The Scout Service's Portable Radiation Imaging System (or PRIS Binoculars) is still anachronistically called "field glasses" by most Scouts, but the PRIS has many more capabilities than the old style binoculars.
The PRIS can be set to observe images in the spectral range from infrared to gamma rays. The front surface of the PRIS is transparent to all radiation; just behind it is a series of lenses tailored to various specific bands.
A laser range finder gives an accurate reading on the target within sight up to about 20km, depending upon conditions. The range is displayed as a digital readout in the viewfinder. The PRIS also has a built-in clock and limited memory, so that it can determine the velocity of the object being viewed by comparing its distance from the observer over time.
The unit can be calibrated to a standard self-precessing gyrocompass, in which case the bearing of the direction viewed will be digitally displayed in the corner of the viewfinder.
It also has a standard data port, allowing capture of the viewfinder as digital images on a standard hand-comp or other data storage system.
The magnification strength of the PRIS is adjustable up to 225x. A built-in flywheel for gyroscopic stabilization insures a steady field of view at all magnifications.
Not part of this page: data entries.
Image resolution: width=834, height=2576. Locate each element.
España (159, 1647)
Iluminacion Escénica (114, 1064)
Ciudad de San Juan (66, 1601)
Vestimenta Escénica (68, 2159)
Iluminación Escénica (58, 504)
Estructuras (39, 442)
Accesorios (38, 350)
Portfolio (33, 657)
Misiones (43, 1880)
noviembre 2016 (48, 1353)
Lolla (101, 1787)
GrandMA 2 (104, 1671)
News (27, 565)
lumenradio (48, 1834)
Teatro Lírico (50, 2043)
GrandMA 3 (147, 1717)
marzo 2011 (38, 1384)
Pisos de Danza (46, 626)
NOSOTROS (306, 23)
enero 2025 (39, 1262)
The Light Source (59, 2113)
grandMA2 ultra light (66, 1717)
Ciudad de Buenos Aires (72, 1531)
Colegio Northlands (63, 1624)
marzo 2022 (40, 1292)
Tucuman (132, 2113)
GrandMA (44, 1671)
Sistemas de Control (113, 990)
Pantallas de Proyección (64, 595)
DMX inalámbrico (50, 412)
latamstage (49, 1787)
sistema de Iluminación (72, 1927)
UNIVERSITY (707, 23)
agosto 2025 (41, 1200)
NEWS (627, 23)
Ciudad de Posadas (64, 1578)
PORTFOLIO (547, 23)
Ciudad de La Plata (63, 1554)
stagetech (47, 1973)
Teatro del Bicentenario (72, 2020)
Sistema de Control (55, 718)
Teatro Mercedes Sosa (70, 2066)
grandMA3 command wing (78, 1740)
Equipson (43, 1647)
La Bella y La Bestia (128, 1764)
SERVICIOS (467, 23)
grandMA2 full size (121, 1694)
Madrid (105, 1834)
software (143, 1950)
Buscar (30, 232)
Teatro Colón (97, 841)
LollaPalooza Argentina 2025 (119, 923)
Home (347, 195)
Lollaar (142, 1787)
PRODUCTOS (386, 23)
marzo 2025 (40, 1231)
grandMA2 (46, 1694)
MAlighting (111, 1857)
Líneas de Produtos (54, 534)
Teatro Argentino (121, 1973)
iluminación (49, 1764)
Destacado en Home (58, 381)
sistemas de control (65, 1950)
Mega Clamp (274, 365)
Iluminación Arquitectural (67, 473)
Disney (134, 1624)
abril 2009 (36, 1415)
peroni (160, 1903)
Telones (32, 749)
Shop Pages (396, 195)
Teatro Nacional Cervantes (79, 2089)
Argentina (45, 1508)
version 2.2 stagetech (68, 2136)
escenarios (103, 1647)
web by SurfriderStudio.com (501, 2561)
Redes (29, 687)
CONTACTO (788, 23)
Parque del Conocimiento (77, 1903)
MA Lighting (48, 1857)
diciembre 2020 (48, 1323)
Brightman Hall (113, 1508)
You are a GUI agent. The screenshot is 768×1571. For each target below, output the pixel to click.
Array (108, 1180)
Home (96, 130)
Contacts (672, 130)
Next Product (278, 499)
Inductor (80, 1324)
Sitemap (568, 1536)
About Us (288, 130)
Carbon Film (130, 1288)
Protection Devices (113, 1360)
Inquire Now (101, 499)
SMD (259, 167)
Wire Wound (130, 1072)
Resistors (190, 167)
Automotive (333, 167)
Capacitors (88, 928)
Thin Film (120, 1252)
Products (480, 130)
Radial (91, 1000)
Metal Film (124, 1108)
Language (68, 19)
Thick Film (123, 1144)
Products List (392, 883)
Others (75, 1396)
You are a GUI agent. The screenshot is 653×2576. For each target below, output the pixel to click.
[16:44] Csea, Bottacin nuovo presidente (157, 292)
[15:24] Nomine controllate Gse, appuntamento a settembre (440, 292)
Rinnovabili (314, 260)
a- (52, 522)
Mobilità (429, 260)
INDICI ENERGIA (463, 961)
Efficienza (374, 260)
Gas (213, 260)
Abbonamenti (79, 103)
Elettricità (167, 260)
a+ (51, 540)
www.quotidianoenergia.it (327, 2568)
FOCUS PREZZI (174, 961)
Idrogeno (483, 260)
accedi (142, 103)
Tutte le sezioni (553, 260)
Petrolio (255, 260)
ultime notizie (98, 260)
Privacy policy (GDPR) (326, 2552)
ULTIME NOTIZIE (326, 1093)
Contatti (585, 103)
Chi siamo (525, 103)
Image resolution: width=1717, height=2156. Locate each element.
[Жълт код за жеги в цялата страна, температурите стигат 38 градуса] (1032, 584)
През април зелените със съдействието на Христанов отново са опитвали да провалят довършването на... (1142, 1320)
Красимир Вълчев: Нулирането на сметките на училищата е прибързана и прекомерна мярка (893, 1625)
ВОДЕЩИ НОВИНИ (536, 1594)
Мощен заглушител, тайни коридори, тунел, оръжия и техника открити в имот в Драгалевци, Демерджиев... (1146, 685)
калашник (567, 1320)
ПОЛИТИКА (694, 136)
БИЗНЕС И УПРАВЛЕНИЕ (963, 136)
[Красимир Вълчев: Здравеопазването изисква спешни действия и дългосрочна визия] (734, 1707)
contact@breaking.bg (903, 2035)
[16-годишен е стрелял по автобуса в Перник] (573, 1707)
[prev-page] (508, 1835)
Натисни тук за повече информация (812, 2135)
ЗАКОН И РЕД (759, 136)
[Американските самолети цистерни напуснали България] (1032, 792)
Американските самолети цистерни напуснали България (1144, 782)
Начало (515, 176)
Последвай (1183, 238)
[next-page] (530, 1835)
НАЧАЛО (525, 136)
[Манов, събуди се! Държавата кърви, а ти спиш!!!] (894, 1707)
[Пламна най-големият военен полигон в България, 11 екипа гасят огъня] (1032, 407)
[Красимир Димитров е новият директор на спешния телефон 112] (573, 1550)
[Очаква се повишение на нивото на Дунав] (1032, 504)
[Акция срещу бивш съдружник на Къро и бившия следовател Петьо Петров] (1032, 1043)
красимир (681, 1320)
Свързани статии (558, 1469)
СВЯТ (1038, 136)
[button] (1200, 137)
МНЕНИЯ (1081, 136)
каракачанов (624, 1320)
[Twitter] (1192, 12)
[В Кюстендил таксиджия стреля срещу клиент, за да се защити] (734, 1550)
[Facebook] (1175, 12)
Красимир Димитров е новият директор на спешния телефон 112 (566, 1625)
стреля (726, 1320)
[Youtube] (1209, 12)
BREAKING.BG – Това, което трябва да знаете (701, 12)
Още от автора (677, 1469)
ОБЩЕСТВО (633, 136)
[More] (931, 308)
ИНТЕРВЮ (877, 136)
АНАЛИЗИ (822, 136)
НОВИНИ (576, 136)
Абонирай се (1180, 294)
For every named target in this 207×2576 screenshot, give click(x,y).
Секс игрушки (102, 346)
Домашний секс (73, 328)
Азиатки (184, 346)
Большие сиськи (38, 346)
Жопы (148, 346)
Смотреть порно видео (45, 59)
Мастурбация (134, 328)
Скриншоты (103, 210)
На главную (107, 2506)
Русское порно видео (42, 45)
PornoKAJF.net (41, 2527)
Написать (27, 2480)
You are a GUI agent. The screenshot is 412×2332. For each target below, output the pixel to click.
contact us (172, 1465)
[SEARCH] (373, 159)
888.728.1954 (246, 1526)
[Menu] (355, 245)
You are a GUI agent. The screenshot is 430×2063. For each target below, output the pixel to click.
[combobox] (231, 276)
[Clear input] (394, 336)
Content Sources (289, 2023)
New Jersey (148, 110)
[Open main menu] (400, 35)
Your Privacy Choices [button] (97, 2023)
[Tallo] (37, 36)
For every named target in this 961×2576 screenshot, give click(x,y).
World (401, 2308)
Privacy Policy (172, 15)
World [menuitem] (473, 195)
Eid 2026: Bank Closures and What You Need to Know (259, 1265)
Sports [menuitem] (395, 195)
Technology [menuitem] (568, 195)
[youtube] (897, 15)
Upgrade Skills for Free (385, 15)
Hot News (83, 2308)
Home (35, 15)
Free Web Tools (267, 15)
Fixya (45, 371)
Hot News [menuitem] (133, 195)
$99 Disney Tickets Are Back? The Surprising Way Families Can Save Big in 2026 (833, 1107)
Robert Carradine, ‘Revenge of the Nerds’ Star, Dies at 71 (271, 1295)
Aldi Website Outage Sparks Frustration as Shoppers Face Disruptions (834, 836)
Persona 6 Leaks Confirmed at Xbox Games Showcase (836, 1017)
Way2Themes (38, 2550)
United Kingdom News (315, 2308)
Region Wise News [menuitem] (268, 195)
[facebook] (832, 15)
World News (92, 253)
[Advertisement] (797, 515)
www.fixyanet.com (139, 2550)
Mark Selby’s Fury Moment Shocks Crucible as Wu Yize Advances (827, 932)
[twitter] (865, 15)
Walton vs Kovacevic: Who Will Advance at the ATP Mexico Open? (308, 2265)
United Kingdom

Besides its obvious used in the field, the PRIS also finds itself used in a variety of industrial and engineering applications. Its infrared images can be color coded to show the ambient temperatures of objects in the viewfinder. A PRIS can therefore be found near every jump drive, to be used by the engineers looking for "hot spots" on the drive housing. In other areas of the ship, the PRIS can detect problems in electrical circuits, again by finding an area of higher temperature.